State how many lines of the entries include the string "This", please, leaving out everything but the number.
# # # #
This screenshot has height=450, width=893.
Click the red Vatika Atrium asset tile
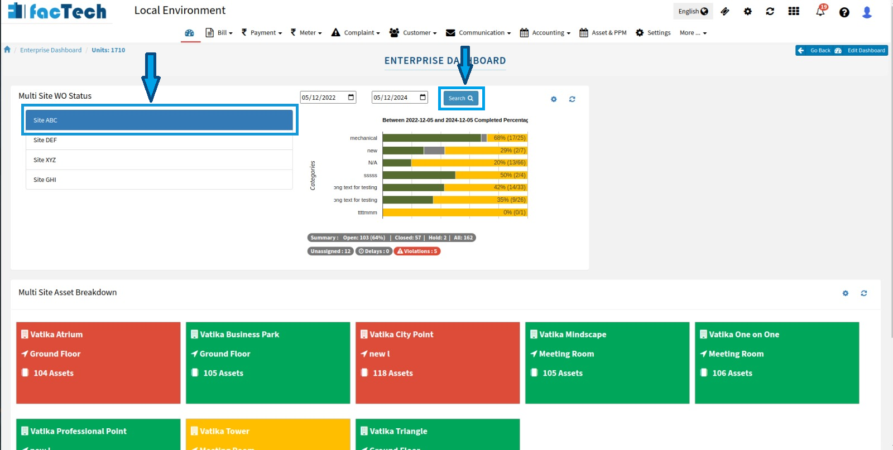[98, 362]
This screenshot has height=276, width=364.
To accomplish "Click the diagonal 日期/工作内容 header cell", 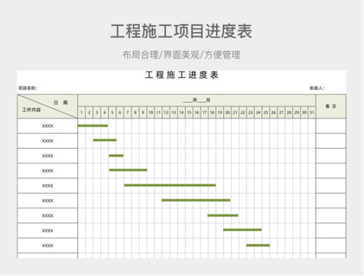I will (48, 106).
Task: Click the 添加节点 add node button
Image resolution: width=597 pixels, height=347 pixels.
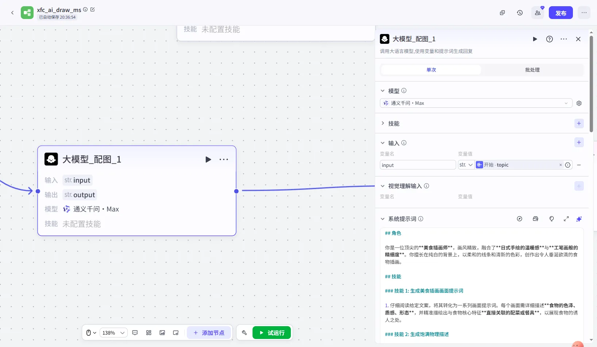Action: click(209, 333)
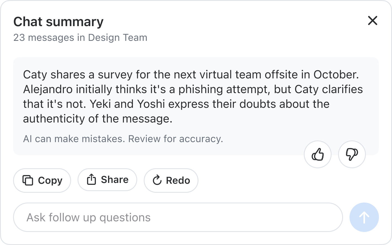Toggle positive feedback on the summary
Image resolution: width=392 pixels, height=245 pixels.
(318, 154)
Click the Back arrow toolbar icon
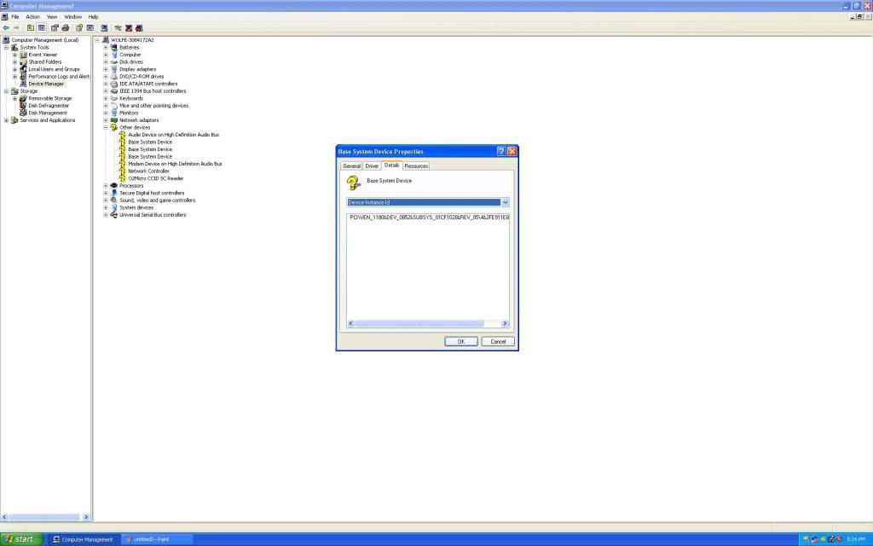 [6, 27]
# # # #
**Output below:** 2